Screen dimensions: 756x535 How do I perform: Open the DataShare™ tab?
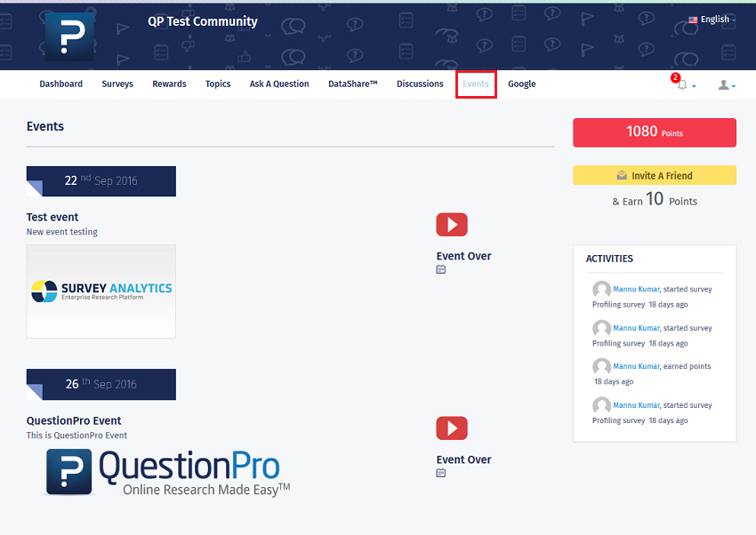(x=352, y=84)
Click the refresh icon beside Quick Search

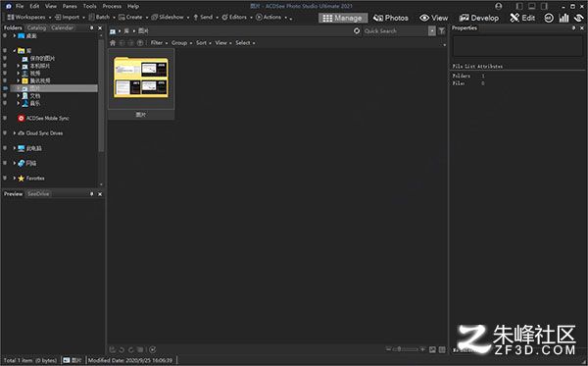click(357, 30)
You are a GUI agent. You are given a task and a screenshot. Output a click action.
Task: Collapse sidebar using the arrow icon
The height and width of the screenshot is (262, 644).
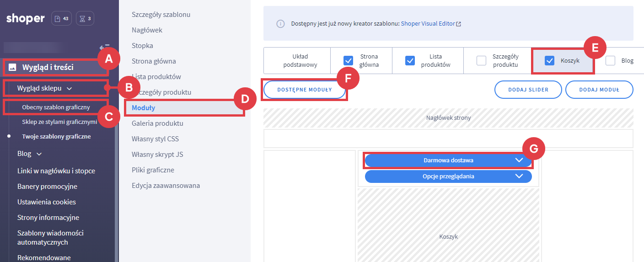click(104, 47)
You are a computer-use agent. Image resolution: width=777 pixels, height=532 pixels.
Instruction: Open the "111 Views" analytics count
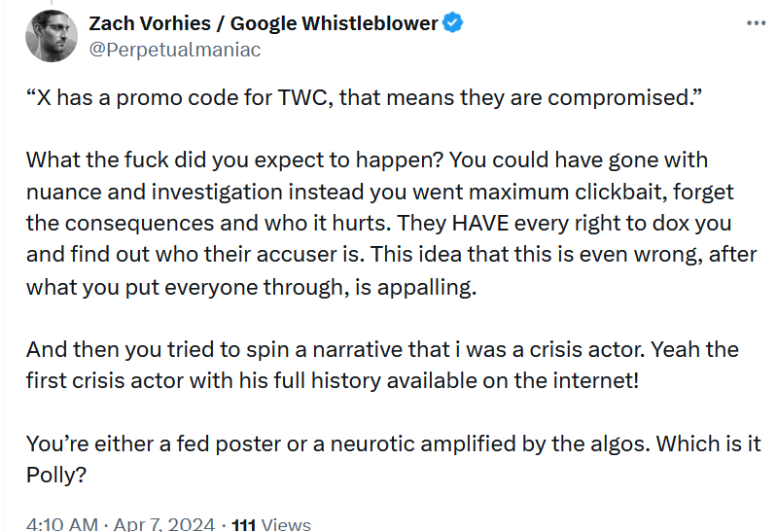(271, 524)
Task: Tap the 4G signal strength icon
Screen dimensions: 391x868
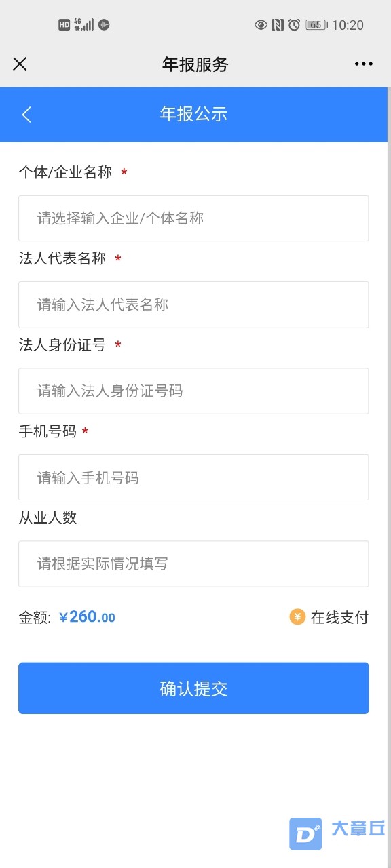Action: [84, 25]
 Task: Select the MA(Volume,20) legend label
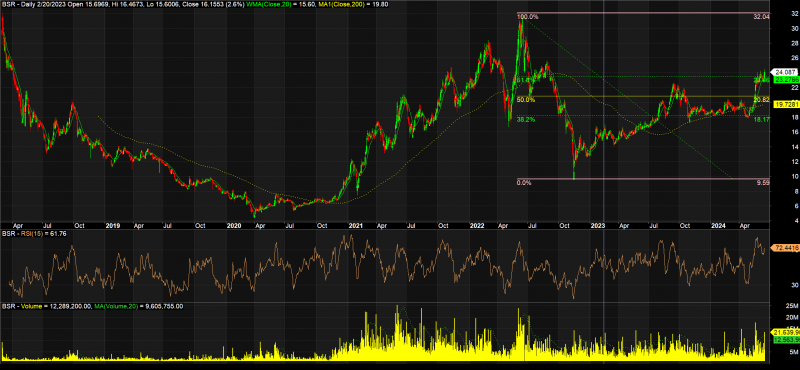tap(117, 306)
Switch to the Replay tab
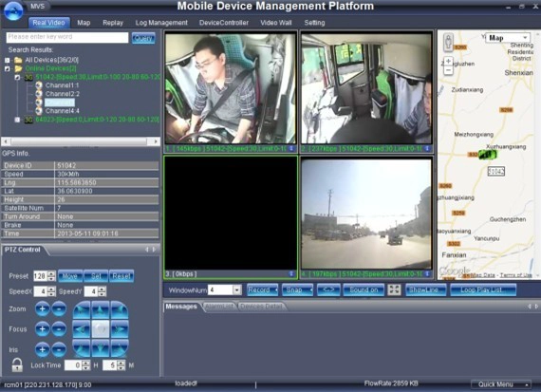The width and height of the screenshot is (541, 392). pyautogui.click(x=113, y=23)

^^^^^^^^

WHAT TO DO → The lines running from the one with "Task: Select the MA(Volume,20) legend label" to the close of the material above are to be retyped exactly; no picture is to be included.

EXERCISE RESULT →
 Task: Select the MA(Volume,20) legend label
tap(117, 306)
Switch to the Replay tab
The width and height of the screenshot is (541, 392). pyautogui.click(x=113, y=23)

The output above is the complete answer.